In [2]:
import numpy as np
from sklearn.decomposition import PCA


In [3]:
def project(word, dimension):
    """
    Returns the scalar projection of word on dimension. Word and dimension are both assumed to be vectors
    """
    result = round(np.dot(word, dimension)/ np.linalg.norm(dimension), 3)
    return result

def doPCA(words_start, words_end):
    """
    Performs PCA on differences between pairs of words and returns the first component
    Based on function doPCA in Bolukbasi et al. (2016) source code at https://github.com/tolga-b/debiaswe/blob/master/debiaswe/we.py
    Parameter
    ---------
    words_start : list
        List of hashed words at one end of interested dimension
    words_end: list
        List of hashed words at the other end of dimension
    Returns
    -------
    ndarray
        First component of PCA of differences between pairs of words
    """
    matrix = []
    for i in range(len(words_start)):
        center = (words_start[i] + words_end[i])/2
        matrix.append(words_end[i] - center)
        matrix.append(words_start[i] - center)
    matrix = np.array(matrix)
    # cannot have more components than the number of samples
    num_components = len(words_start)*2
    pca = PCA(n_components = num_components)
    pca.fit(matrix)
    return pca.components_[0]

def build_dimension(words_start, words_end):
    """
    This method builds a dimension defined by words at separate end of a dimension.
    Multiple methods exist in previous literature when building such a dimension.
    1) Kozlowski et al. (2019) averages across differences between different word pairs, noted to be interchangeable with averaging words on each side of the dimension and
    then taking the difference between averages.

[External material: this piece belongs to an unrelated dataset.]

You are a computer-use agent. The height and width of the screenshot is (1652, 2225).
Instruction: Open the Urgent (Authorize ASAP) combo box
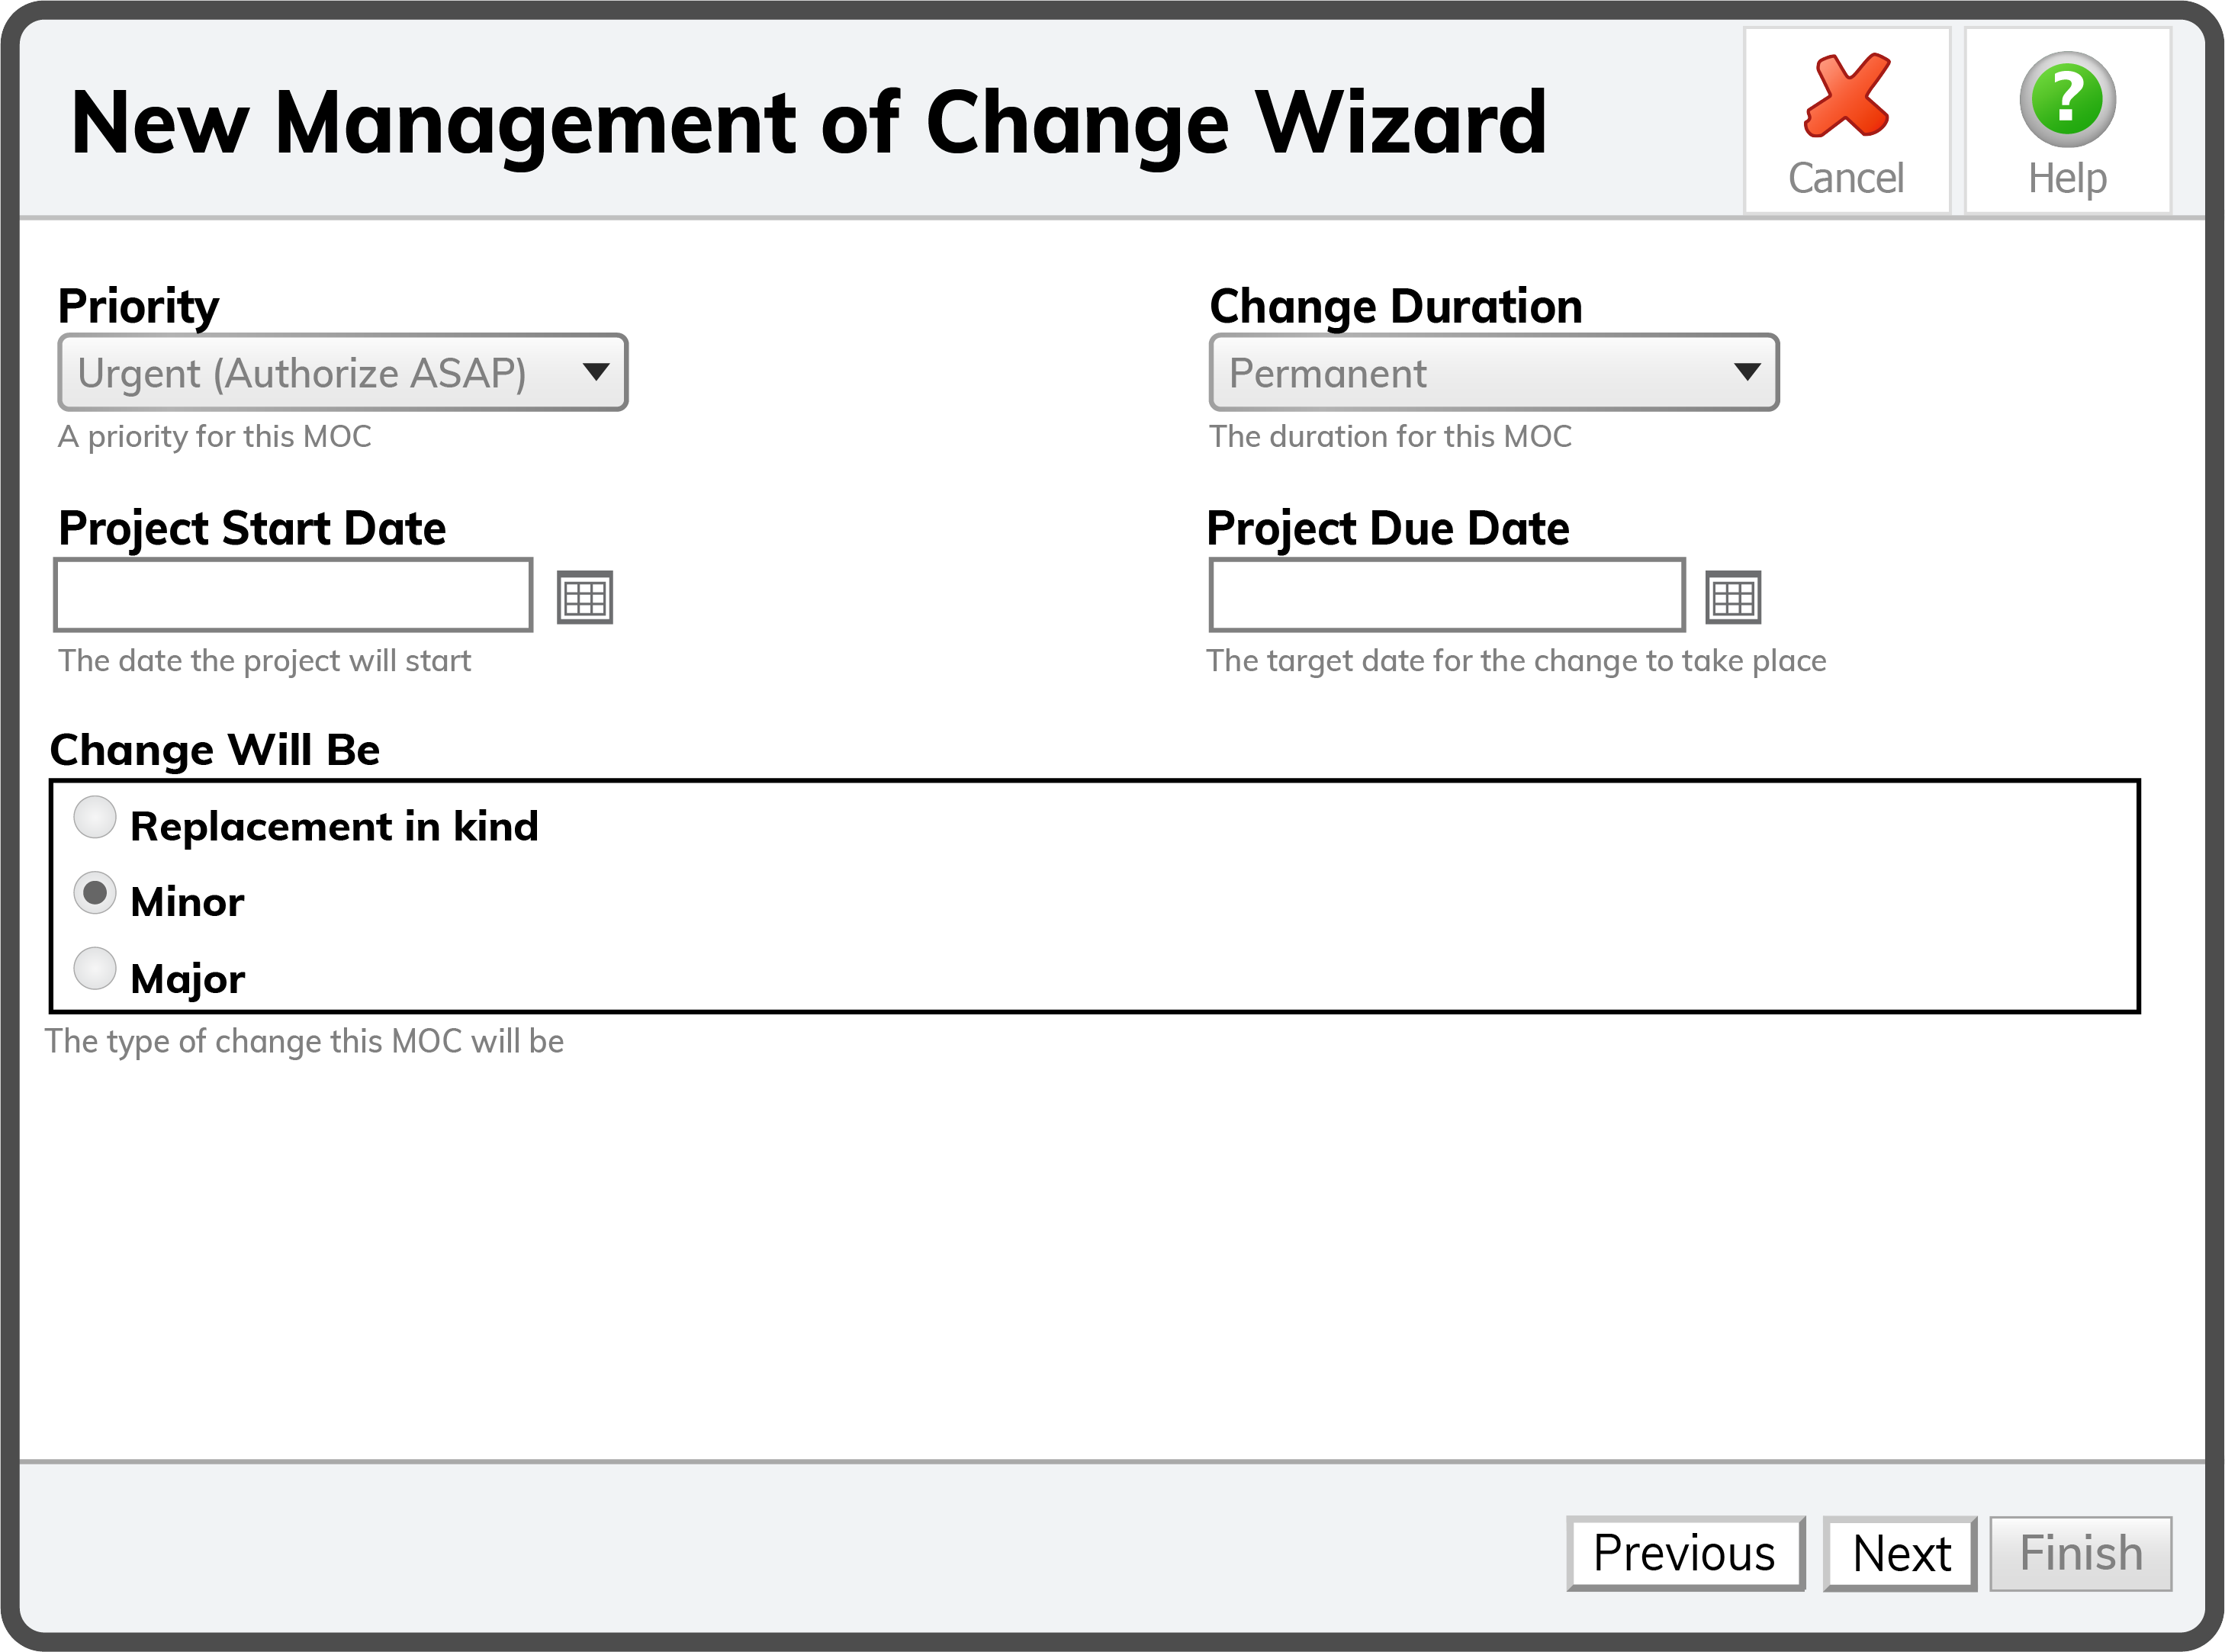[343, 372]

They are empirically verified to be identical.
    2) Bolukbasi et al. (2016) defines gender direction using a simple difference between man and woman in the corresponding tutorial. In the same tutorial, 
    racial direction is defined as difference between two clusters of words that are each sum of the embeddings of its corresponding dimensions
    normalized by the L2 norm. Wang et al. (2020) note that normalization is unnecessary. If unnormalized, this method should be equivalent to #3.
    3) Bolukbasi et al. (2016) defines gender direction also by taking the differences across multiple pairs, doing PCA on these differences, and 
    taking the first component as the gender direction.
    Parameter
    ---------
    words_start : list
        List of vectors at the positive end of the dimension, where positive implies more likely to affect identification positively
    words_end: list
        List of vectors at the other end of dimension
    Returns
    -------
    (mean_dim, pca_dimension) : 2-tuple of numpy vector
        Two vector that represents the dimension of interest calculated using method #1 and #3.
    """
    assert len(words_start) == len(words_end)
    differences = [(np.array(words_start[i]) - np.array(words_end[i])) for i in range(len(words_start)) if not np.isnan(words_start[i]).any() and not np.isnan(words_end[i]).any()]
    mean_dim = np.array(differences).mean(axis=0)
    pca_dim = doPCA(words_start, words_end)
    if project(words_start[0], pca_dim) < 0:
        # convention used in the current script is that words_start should represent the positive dimension
        pca_dim = pca_dim * -1
    return (mean_dim, pca_dim)


In [4]:
import gensim
import os
import gensim.downloader as api

model = api.load("word2vec-google-news-300")
gender_words = [['she', 'her', 'woman', 'Mary', 'herself', 'daughter', 'mother', 'gal', 'girl', 'female'],
                ['he', 'his', 'man', 'John', 'himself', 'son', 'father', 'guy', 'boy', 'male']]


In [5]:
mean_dim, pca_dim = build_dimension([model[word] for word in gender_words[0]], [model[word] for word in gender_words[1]])

In [7]:
values = ['accountability', 'speed', 'integrity', 'community', 'compassion', 'diversity', 'teamwork', 'empathy']
for word in values:
    r = project(model[word], pca_dim)
    print(f'{word} : {r:.3f}')

accountability : 0.039
speed : -0.227
integrity : -0.164
community : 0.207
compassion : 0.216
diversity : 0.327
teamwork : -0.251
empathy : 0.092